(Stored items)
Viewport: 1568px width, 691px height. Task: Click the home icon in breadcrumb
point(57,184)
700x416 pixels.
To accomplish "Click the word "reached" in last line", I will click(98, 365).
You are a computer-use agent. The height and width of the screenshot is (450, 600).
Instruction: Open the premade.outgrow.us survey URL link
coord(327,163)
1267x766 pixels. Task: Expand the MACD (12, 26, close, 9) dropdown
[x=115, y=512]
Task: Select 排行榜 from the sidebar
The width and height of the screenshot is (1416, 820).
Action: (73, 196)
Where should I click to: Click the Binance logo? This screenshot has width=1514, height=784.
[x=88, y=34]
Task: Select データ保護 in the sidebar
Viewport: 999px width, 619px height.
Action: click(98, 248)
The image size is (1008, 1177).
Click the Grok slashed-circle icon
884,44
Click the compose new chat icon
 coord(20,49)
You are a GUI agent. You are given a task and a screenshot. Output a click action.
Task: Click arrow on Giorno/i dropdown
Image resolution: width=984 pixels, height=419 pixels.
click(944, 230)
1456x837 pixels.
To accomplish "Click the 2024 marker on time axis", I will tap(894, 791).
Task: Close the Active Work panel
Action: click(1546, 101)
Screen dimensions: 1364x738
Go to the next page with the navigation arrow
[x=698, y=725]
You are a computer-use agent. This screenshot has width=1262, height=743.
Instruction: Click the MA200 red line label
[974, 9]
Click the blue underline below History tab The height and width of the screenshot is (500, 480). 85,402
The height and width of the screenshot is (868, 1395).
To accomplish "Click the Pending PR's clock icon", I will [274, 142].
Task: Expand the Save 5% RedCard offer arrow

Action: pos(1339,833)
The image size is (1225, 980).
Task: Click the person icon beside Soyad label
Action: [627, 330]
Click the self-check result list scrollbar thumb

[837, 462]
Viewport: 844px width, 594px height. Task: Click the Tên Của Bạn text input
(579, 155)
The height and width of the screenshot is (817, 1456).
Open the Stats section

Task prompt → In the entries, the line containing "Screen dimensions: 1364x738" and every line after it through the last are to be duplicated exactly, and no other line is to be included.

Response to the exercise →
Screen dimensions: 1364x738
Go to the next page with the navigation arrow
[x=698, y=725]
You are a computer-use agent. This screenshot has width=1262, height=743.
Instruction: Click the MA200 red line label
[974, 9]
Click the blue underline below History tab The height and width of the screenshot is (500, 480). 85,402
The height and width of the screenshot is (868, 1395).
To accomplish "Click the Pending PR's clock icon", I will [274, 142].
Task: Expand the Save 5% RedCard offer arrow

Action: pos(1339,833)
The image size is (1225, 980).
Task: Click the person icon beside Soyad label
Action: [627, 330]
Click the self-check result list scrollbar thumb

[837, 462]
Viewport: 844px width, 594px height. Task: Click the Tên Của Bạn text input
(579, 155)
The height and width of the screenshot is (817, 1456).
Open the Stats section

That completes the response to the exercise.